Il y a donc quatre lignes d'attaque complètes, qui peuvent toutes prétendre jouer un rôle important pour l'équipe. L'émulation aidant, c'est une bonne occasion pour les espoirs tricolores de se prouver ce dont ils sont capables dans un contexte concurrentiel, et c'est l'assurance pour les Pingouins d'être craints... même à Grenoble. Les Brûleurs de Loups, qui avaient vexé les Morzinois lors des derniers play-offs, ont en effet classé la réception du HCMA à Pôle Sud comme "match de gala" - plus chères - au même titre que celle des cadors traditionnels Rouen et Amiens (ainsi que le match Grenoble-Villard, mais pour des raisons de derby). Le signe qu'un palier de la respectabilité a déjà été franchi.

Marc Branchu

 

 

Départs : Lebey (arrêt), Boisson (arrêt), Joullie (arrêt en cours de saison dernière), Magnusson (Nybro), Ference (NHL), Håkansson (Halmstad, SUE), Kaye, Ackerer (Chamonix), Périllat (Lyon), J. Lebey (Chamonix), Maes.
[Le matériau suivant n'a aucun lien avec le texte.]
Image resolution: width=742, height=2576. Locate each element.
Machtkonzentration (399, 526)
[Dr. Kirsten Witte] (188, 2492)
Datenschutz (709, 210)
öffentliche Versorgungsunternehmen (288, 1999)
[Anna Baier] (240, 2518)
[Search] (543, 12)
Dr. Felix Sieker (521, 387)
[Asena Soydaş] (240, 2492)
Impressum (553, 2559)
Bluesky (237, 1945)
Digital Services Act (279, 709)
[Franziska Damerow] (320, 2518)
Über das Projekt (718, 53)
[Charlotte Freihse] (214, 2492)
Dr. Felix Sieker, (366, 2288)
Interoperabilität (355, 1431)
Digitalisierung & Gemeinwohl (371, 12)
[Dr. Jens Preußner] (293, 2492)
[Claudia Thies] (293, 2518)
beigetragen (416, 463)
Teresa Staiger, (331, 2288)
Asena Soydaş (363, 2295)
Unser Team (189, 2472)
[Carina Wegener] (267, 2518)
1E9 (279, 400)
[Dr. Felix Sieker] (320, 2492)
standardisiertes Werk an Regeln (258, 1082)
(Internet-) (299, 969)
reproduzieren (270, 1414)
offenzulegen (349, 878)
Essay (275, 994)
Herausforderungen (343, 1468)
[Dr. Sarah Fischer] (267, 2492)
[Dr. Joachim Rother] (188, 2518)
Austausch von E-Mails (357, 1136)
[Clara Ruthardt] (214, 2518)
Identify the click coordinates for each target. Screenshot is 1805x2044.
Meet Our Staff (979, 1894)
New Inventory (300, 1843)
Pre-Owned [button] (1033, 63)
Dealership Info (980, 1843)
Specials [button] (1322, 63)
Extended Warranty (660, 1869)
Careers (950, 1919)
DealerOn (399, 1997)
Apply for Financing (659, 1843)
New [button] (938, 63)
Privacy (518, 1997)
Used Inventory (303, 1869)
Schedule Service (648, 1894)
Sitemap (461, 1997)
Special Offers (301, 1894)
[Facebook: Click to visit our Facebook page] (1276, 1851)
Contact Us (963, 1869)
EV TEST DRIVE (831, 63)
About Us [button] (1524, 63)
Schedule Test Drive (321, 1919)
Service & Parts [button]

Arrivées : Ohlsson (Arboga, SUE), Halttunen (Nyköping, SUE), Geffroy (HPK Hämeenlinna juniors, FIN), Kevorkian (Dijon), Holm (Oskarshamn, SUE), Bardet (Dunkerque), Trabichet (Briançon), Mille (Dijon), Dzieduszycki (Las Vegas, ECHL), Courally (Gap), Schneider (Asplöven, SUE), Hutchinson (Dundee, GBR).

Effectif :

Gardiens : Johan Bäckö (SUE, 23 ans), Olivier Courally (20 ans).

Défenseurs : Santeri Immonen (FIN, 33 ans), Tibor Schneider (SVK, 27 ans), Mathieu Mille (24 ans), Johan Ohlsson (SUE, 23 ans), Christian Élian (27 ans), Tony Bergin (CAN, 31 ans), James Hutchinson (GBR, 21 ans).

Attaquants : Johan Forsander (SUE, 27 ans), Matt Dzieduszycki (CAN, 25 ans), Niko Halttunen (FIN, 30 ans), Tobias Holm (SUE, 26 ans), Tomas Lindgren (SUE, 24 ans), Thibault Geffroy (21 ans), Marc Billieras (25 ans), Aram Kevorkian (21 ans), Mickaël Bardet (23 ans), Cyril Trabichet (25 ans), Kévin Enselme (20 ans), Anthony Richard (23 ans).

Entraîneur : Stéphane Gros (35 ans).